Task to carry out →
Pictures are to be left out, and only the lines from the one with "1519x784 pixels." through the last line of the listing below are to be repeated exactly.

Stored data →
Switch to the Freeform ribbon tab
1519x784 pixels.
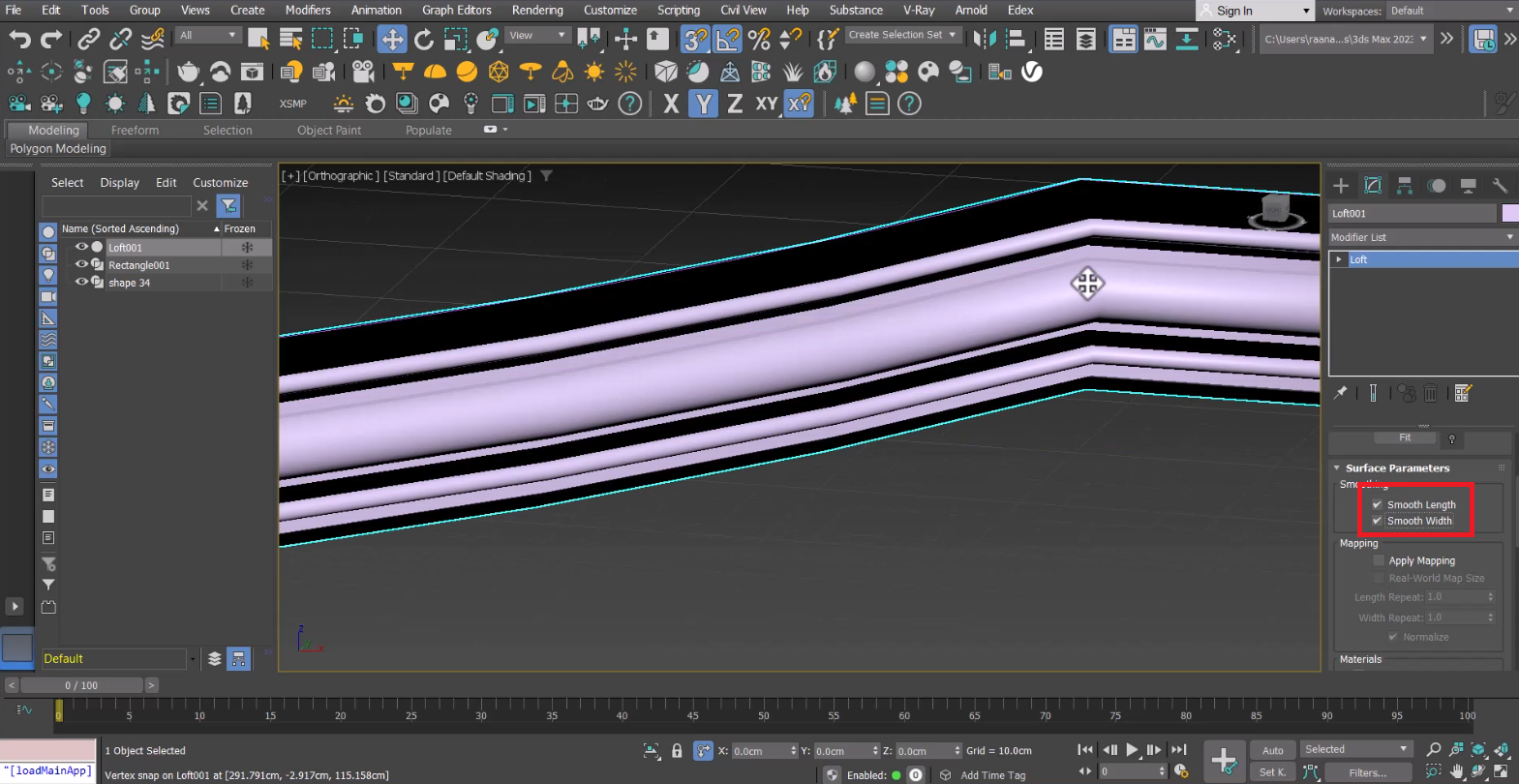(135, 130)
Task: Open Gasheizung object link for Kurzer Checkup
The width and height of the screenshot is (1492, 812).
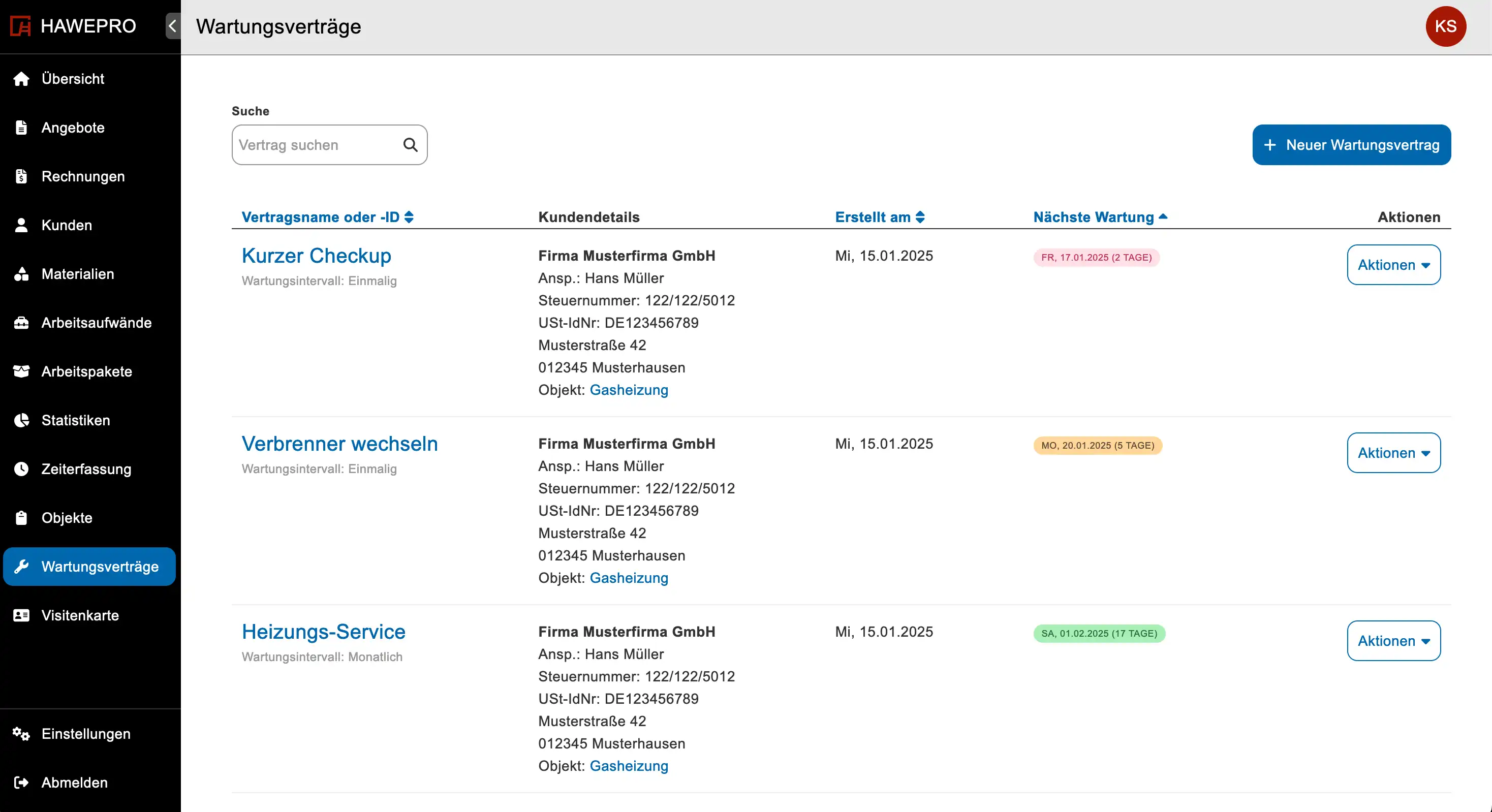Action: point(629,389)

Answer to the problem →
1519x784 pixels.
(135, 130)
Task: Open Gasheizung object link for Kurzer Checkup
The width and height of the screenshot is (1492, 812).
Action: point(629,389)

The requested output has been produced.